• **Metin parçası**
İş Kanun’da patronların işçileri istediği gibi atabilmelerinin ‘yasal dayanağı’ olan 29. maddeye yani ‘’ahlak ve iyi niyet kurallarına aykırı davranış nedeni ile fesih’’ maddesine dayanarak korona sürecinde de işçi kıyımları devam ediyor. İşten atmaların yasaklandığını hatta Ekim’e kadar ikinci kez uzatıldığını duyuran iktidar bu maddenin uygulanmasını dışında tutuyor. Patronların düzenine boyun eğen işçiler işten atılmayacak, en ufak talep ileri süren, insanlık dışı uygulamalara itiraz eden işçiler 29. maddeye göre atılacak! Böylelikle işten atmak sözde yasak; ama 29. madde ile patronlar ahlak ve iyi niyeti kendilerine göre yorumlayabileceği bir şekilde işçileri işten atabiliyor, atmaya da devam edecek.

• **Yazılı alıştırma 1**
Metin parçasına göre işten atma yasağı hangi aya kadar uzatılmıştır?
• **Yazılı alıştırma 2**
Metin parçasında "İş Kanun’da patronların" sözcükleriyle başlayıp "da devam edecek." sözcükleriyle biten bölümü aynen yazın.
• **Yazılı alıştırma 3**
Metin parçasına göre işten atma yasağı neden yalnızca sözde bir yasaktır? Bir ya da iki cümleyle açıklayın.
Sonraki satırlar farklı bir kaynaktan alınmıştır.

• **Veriler**

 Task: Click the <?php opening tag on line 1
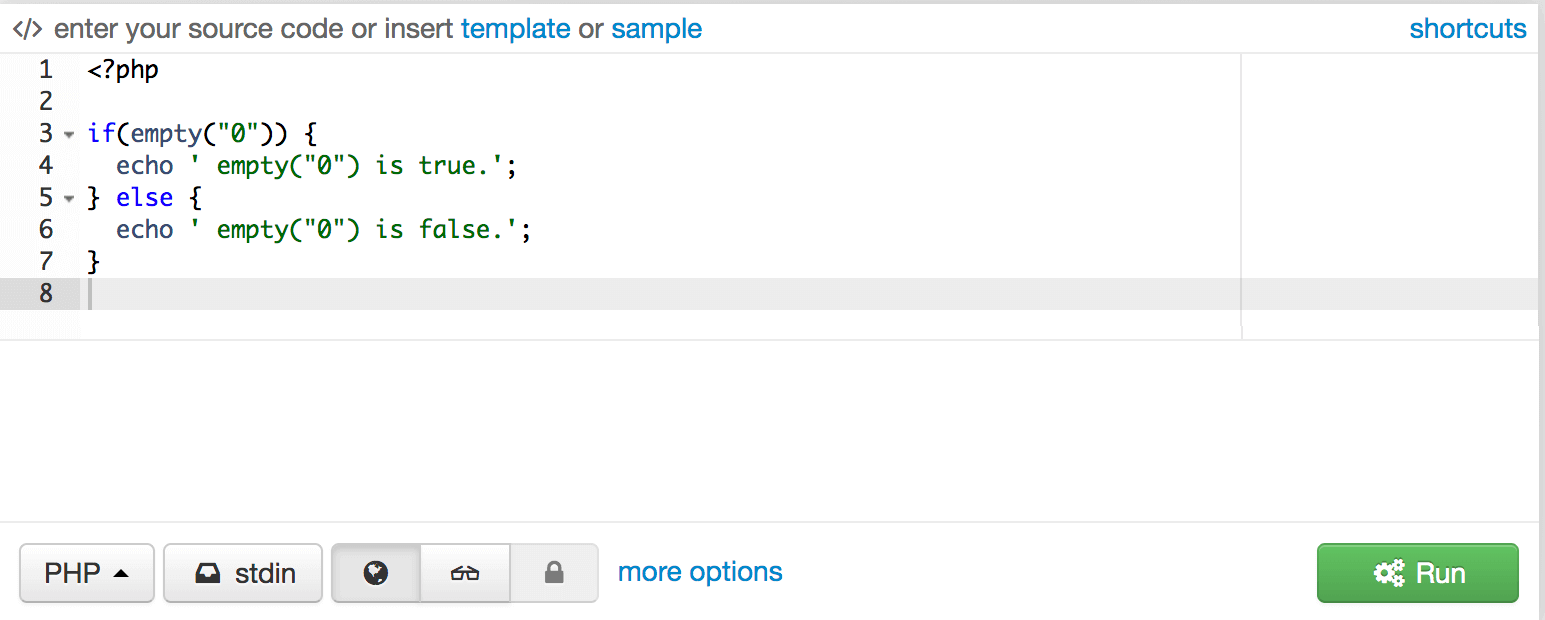123,70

• **Çözüm 1**
Ekim ayına kadar.

• **Çözüm 2**
İş Kanun’da patronların işçileri istediği gibi atabilmelerinin ‘yasal dayanağı’ olan 29. maddeye yani ‘’ahlak ve iyi niyet kurallarına aykırı davranış nedeni ile fesih’’ maddesine dayanarak korona sürecinde de işçi kıyımları devam ediyor. İşten atmaların yasaklandığını hatta Ekim’e kadar ikinci kez uzatıldığını duyuran iktidar bu maddenin uygulanmasını dışında tutuyor. Patronların düzenine boyun eğen işçiler işten atılmayacak, en ufak talep ileri süren, insanlık dışı uygulamalara itiraz eden işçiler 29. maddeye göre atılacak! Böylelikle işten atmak sözde yasak; ama 29. madde ile patronlar ahlak ve iyi niyeti kendilerine göre yorumlayabileceği bir şekilde işçileri işten atabiliyor, atmaya da devam edecek.

• **Çözüm 3**
İktidar, 29. maddenin uygulanmasını yasağın dışında tutuyor. Bu madde sayesinde patronlar ahlak ve iyi niyet kurallarını kendilerine göre yorumlayarak işçileri işten atabiliyor.